This construction czar was also a believer in urban utopianism that celebrated cars. He along with Le Corbusier, the Swiss-French architect and urban planner, advocated progress based on super-highways. They both had a fondness for efficient buildings and an abhorrence for chaos and messiness. Missing in all of Moses's projects was a respect for the daily life and interactions of city-dwellers, their informal meetings on stoops and sidewalks, and their pleasure in the diversity and differences of street activities.

Jane Jacobs, in contrast, was a formidable defender of the city. Her pioneering 1961 book The Death and Life of Great American Cities presented the view that urban areas "have the capability of providing something for everybody, only because, and only when, they are created by everybody." Jacobs nurtured her anthropological view of the city in articles for Vogue and other publications.

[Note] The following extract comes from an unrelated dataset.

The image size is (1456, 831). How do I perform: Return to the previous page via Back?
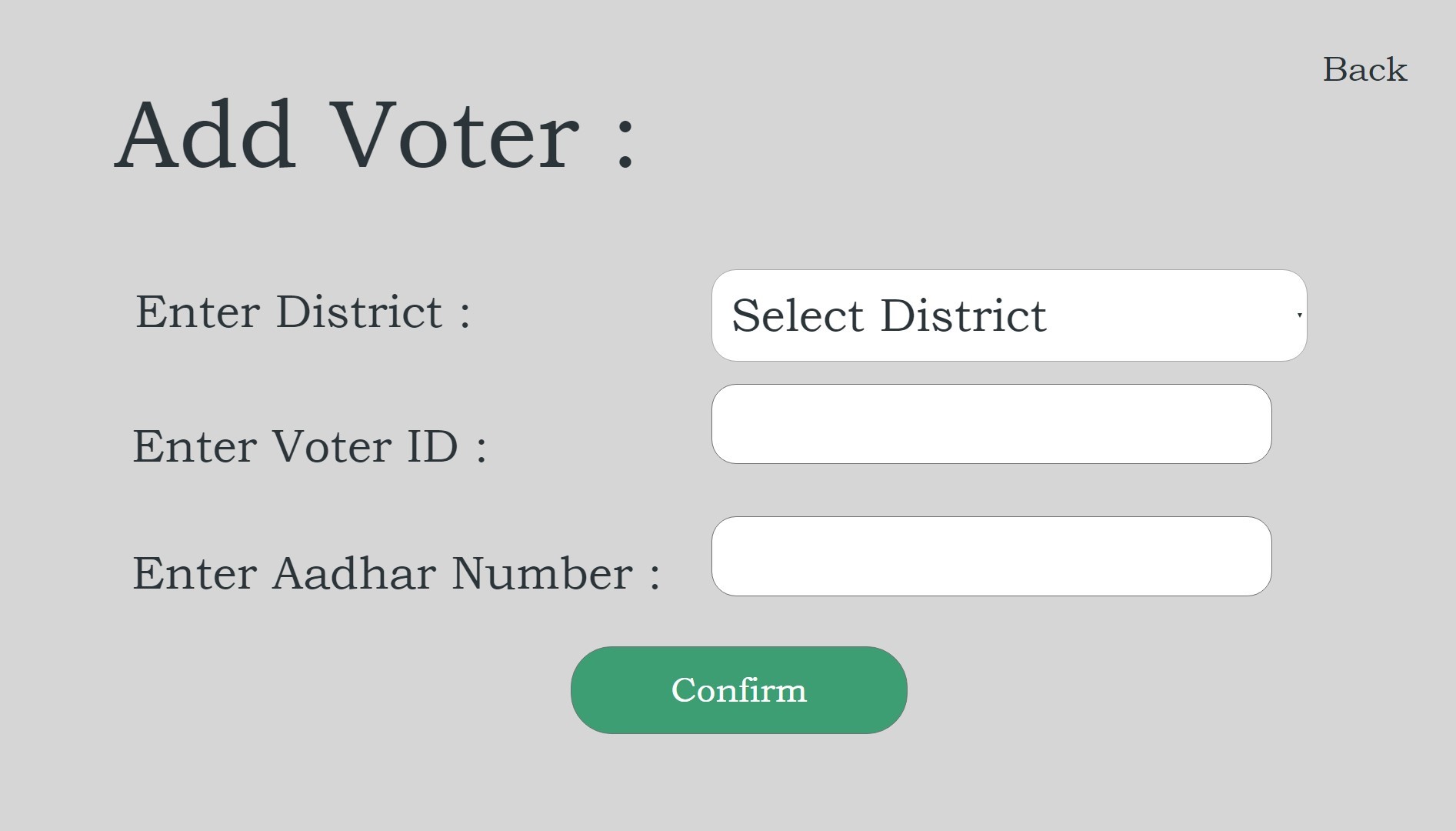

By the time she reached middle-age, this bohemian activist had come to cherish city life and its old architecture. She believed that packed streets with citizens watching activities from the windows of low floors apartments were the best assurances of safety. Jacobs was ready, willing, and able to do battle with Moses in 1959 when he proposed to stretch New York City's Fifth Avenue through Washington Square Park, basically destroying a popular spot where musicians played to crowds, chess players pondered their next moves, parents strolled with their kids, and dogs frolicked near the water fountain.

When her own neighborhood, the West Village was slated to be destroyed for an urban renewal project, Jacobs organized protests by residents, who taped X's to their sunglasses to mimic the X's on windows of condemned buildings. After witnessing the catastrophic consequences of Moses's Cross-Bronx Expressway, protesters were able to prevent a lower Manhattan expressway which would have destroyed the cast-iron district now known as Soho.

One of the many take-aways from this edifying documentary is that cities can be reflections of our better selves. Generations of planners, engineers, politicians, and land developers have — like Moses — taken a wrong turn on the road of humanizing urban dynamics. Jane Jacobs' legacy is the determination of many city dwellers to reinvent these places so that people can experience better, stronger, and freer lives. She was right on target when she proclaimed that in the metropolises of the future, people — not cars — must take priority.